High-throughput sequencing of human cancer genomes, including those of haematological malignancies, has produced large datasets. However, in human cancers, the causative/driver genetic mutations are sometimes masked by their inclusion on large amplifications or deletions or by others so-called passenger/bystander that do not contribute to the phenotype or progression of the cancer. Strategies aiming to discriminate these mutations are required to prioritize further functional validation. If truly important causative genes and their associated mechanisms are evolutionary conserved then one possible solution may be to model human cancers in the mouse. Mouse versus human inter-species oncogenomic comparisons may serve as a very powerful tool to identify causal mutations and to interrogate their role in a defined genetic context.
Exemplifying well this concept are studies done using cutting-edge genetic techniques in vivo in the mouse where gain-of-function and/or loss-of-function mutagenesis is done specifically in the GC B cells. A first study had as objective to determine if two recurrent genetic events in human diffuse large B cell Lymphoma (DLBCL), namely constitutive NF-κB activity and abrogation of terminal B cell differentiation through Blimp1 disruption were causal for the disease (Calado et al., Cancer Cell. 2010;18(6):580-9). Not only did the combination of these events led to lymphoma development in the mouse but these lymphomas recapitulated many of the features of the most aggressive and with poorer clinical prognosis human DLBCL subtype, the so called Activated B Cell DLBCL (ABC-DLBCL). Thus this work suggests that both NF-κB signalling, as an oncogenic event, and BLIMP1, as a tumour suppressor, play causal roles in the pathogenesis of human ABC-DLBCL, see Figure 2.
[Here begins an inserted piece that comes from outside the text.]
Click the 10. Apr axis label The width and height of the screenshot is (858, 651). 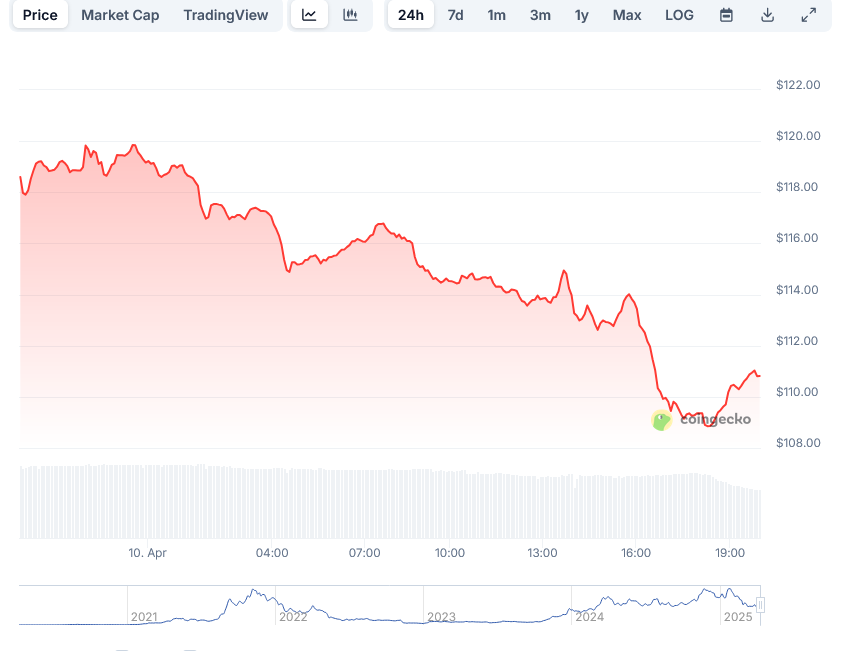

In another study it was found that in the development of Burkitt lymphoma (BL), which carries MYC chromosomal translocations in the vast majority of cases, requires activation of the phosphoinositide-3-kinase (PI3K) pathway to counterbalance the pro-apoptotic properties of c-Myc. PI3K synergised with c-Myc for the development of BL-like tumours in the mouse which fully phenocopied human BL with regard to histology, cellular markers, and gene expression profile (Sander et al., Cancer Cell. 2012;22(2):167-79). The identification of the tertiary mutational events in these lymphomas, led to the observation that some of these were also recurrently seen in human BL, indeed demonstrating that mouse versus human oncogenomic comparisons are a powerful tool to identify causal mutations in cancer.
(iii) Assess the processes of evasion of cancer cells from immune control by determining the nature of the interplay between a developing B cell cancer and cells of the immune system.
Host immunity plays a fundamental role in tumour formation and progression and cancer immune escape is an emerging 'hallmark of cancer'. For that reason the study of cancer cannot be confined to the intrinsic cellular mechanisms of oncogenic transformation, and has to take into account the interaction of pre-cancer and cancer cells with their microenvironment. However, limitations and inherent weaknesses of existing mouse models of cancer are clear. In a bona-fide cancer model, the introduction of oncogenic mutations must be tissue specific, temporally regulated and restricted to a small fraction of cells, requirements that are not fulfilled by most of the current cancer models. We are currently developing novel genetic approaches in the mouse, which allows us to introduce oncogenic mutations in a small fraction of GC B cells, mimicking the sporadic nature of cancer, and in a temporally regulated manner, such that it allows the follow up of mutant cells as cancer develops and progresses.